By Ad Crable, Bay Journal
Pennsylvania is ideally suited to help the nation fight global warming by becoming a leader in the effort to capture and store emissions of carbon dioxide, state officials say.
Their quest has just received a jolt of legitimacy from President Joe Biden’s massive climate plan, which calls on a greater national effort to capture, store and re-use carbon dioxide.
In the battle to slow global warming, carbon dioxide is the chief target. Studies by the U.S. Environmental Protection Agency show that CO2 accounts for the vast majority of heat-trapping greenhouse gases emitted by the U.S. from 1990–2019. Concentrations of CO2 in the atmosphere have risen approximately 47% since 1750, mostly from the burning of fossil fuels for energy.

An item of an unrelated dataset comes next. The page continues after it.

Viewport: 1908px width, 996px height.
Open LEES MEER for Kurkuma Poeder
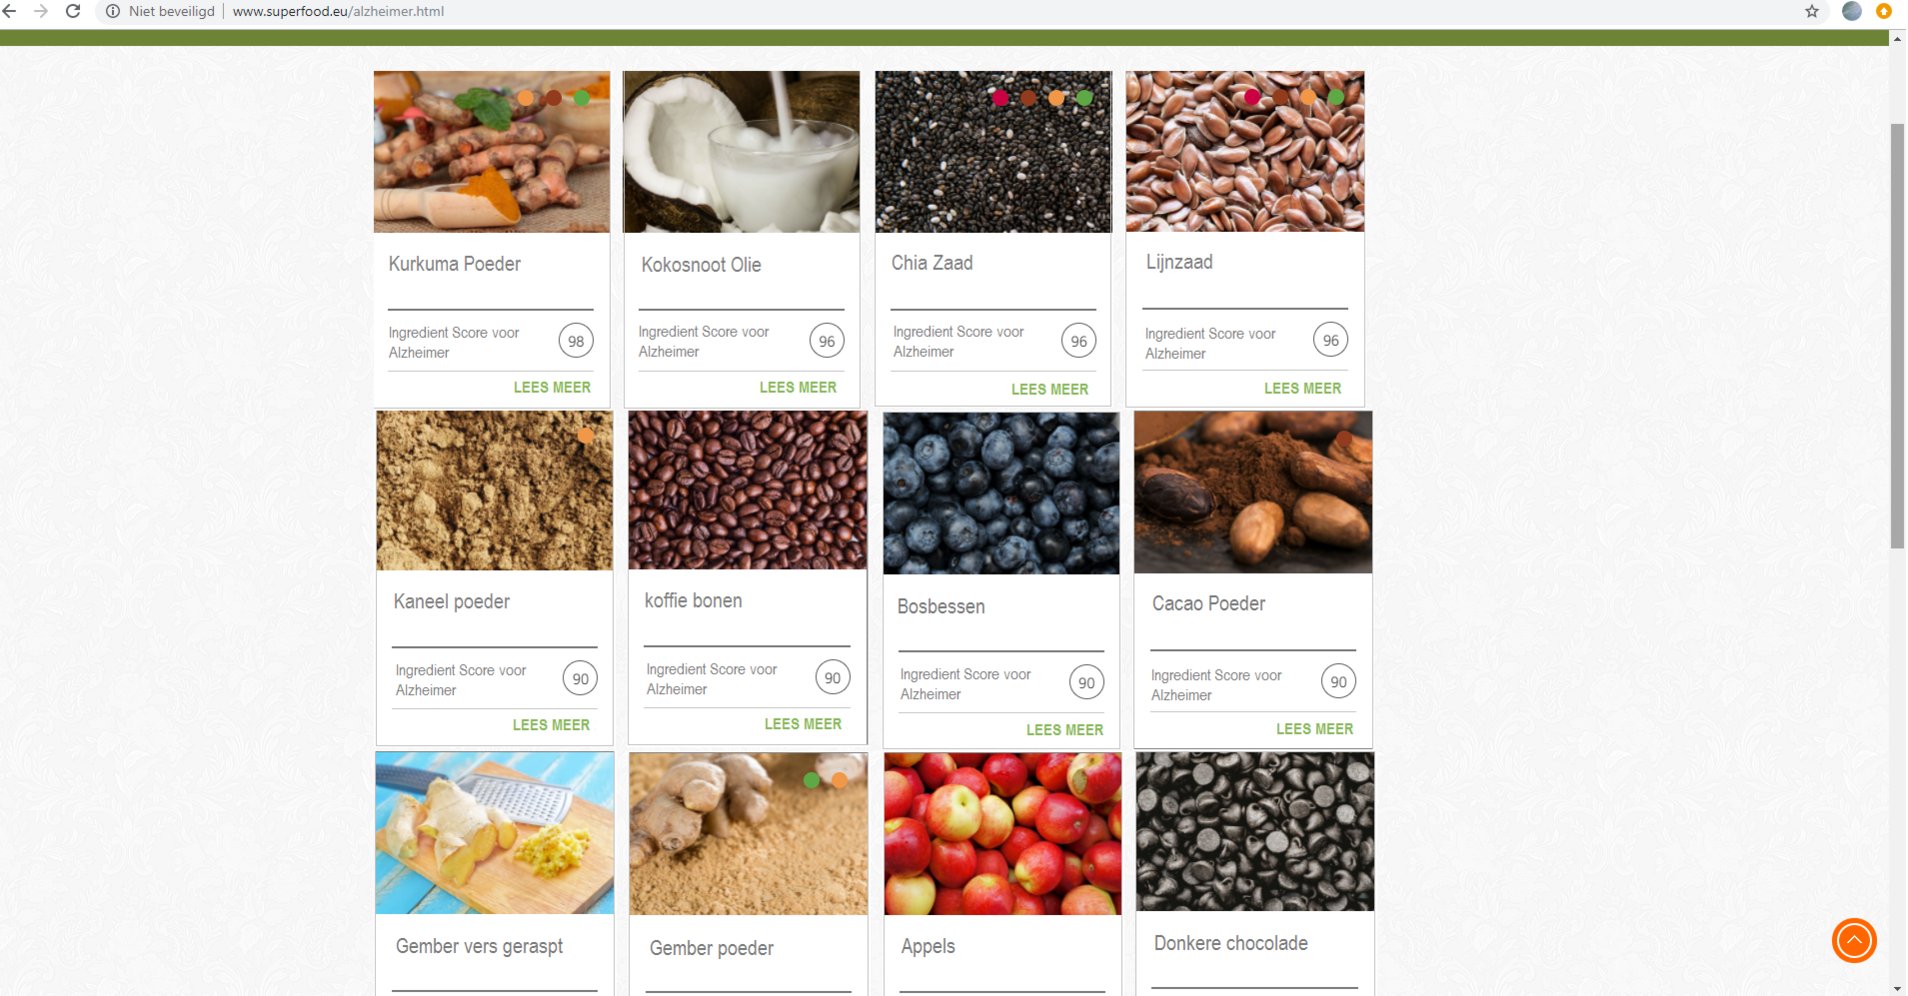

Strategies for capturing carbon from fossil fuel power plants, to prevent it from entering the atmosphere, have long lingered on the sidelines. But the concept has remained a source of hope for an increasingly marginalized coal industry struggling to sustain production.
To make the mass collection of CO2 economically feasible, the U.S. would need to develop a vast network of pipelines to transport the gas, mainly in liquid form. It would also need industrial hubs where CO2 could be stored underground or diverted to other uses.
Pennsylvania wants to be one of those hubs. Advocates say the state is well-positioned for carbon storage, touting its deep-underground, porous rock reservoirs as places to safely store large amounts of carbon. Those reservoirs are 2 or more miles underground in the state’s western and northern reaches.